Who the Rooster is

The tenth branch (酉, tori) — precision, confidence, and unmissable presence. It belongs to sunset, due west, and Metal in its refined, finished form: the polished blade.

The Rooster is read as sharp, capable, and proud — the sign that is exactly as competent as it appears, and knows it.

The bird that called the sun

The Rooster sits at the heart of Japan's oldest myth. When Amaterasu, the sun goddess, hid in a cave and plunged the world into darkness, the gods gathered the tokoyo no nagatori — the "long-crowing birds," roosters — to call the dawn and coax her out. The rooster is the bird that summons the sun; you still see them kept at Shinto shrines. And the Tori-no-ichi, the November "Rooster Fairs," are where Japan buys ornate kumade rakes to "rake in" fortune for the year. The Rooster is the sign of the confident announcer, the one whose voice brings the light.

The Rooster's nature

Precision and pride. Rooster people are associated with diligence, honesty, and an eye for detail. The shadow the texts name is criticism — the sharp eye that improves everything, turned on people who did not ask to be improved.

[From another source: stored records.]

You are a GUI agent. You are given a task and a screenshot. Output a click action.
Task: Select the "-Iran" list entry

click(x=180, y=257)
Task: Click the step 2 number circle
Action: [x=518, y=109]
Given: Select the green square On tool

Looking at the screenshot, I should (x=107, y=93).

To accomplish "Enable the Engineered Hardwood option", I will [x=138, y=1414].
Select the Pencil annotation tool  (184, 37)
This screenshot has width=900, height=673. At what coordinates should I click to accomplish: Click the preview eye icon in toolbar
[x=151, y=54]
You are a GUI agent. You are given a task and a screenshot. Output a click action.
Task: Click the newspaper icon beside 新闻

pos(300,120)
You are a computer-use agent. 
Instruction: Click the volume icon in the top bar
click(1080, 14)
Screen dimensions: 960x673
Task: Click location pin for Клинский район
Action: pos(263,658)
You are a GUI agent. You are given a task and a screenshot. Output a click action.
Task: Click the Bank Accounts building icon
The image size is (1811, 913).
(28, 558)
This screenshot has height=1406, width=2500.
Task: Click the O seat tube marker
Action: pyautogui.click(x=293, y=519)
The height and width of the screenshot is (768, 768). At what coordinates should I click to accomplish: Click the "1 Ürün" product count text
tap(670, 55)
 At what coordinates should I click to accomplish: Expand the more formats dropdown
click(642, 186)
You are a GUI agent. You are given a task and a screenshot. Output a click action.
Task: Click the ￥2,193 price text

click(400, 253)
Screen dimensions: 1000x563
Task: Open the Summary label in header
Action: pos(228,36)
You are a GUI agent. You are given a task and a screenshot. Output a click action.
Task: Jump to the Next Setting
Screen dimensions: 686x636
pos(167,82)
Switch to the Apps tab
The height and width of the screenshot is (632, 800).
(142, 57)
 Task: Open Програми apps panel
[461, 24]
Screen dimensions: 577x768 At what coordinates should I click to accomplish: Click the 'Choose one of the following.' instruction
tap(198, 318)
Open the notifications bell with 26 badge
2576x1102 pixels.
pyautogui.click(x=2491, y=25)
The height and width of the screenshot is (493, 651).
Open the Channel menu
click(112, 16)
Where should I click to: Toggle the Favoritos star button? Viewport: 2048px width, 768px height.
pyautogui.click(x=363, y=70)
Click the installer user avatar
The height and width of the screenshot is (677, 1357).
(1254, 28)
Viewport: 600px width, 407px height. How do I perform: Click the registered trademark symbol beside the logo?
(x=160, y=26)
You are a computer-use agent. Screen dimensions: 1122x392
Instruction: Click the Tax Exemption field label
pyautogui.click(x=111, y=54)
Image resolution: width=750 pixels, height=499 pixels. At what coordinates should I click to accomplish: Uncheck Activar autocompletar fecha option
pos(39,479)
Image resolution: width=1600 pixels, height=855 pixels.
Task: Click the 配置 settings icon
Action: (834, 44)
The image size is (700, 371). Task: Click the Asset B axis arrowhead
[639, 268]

Time, direction, and season

The hour of 5pm to 7pm — sunset, the mirror of the Rabbit's dawn. Direction due west. Mid-autumn, the equinox, the harvest gathered.

Who the Rooster moves with

Harmony in the Metal trinity with Ox and Snake (巳酉丑). Opposition to the Rabbit (卯) — sunset against sunrise, west against east.

The Year of the Rooster

Read as a year of hard work, precision, and reckoning — a time to finish, account, and put things in order.

The Rooster is one of the twelve Earthly Branches — the ox, the tiger, the dragon, and the rest.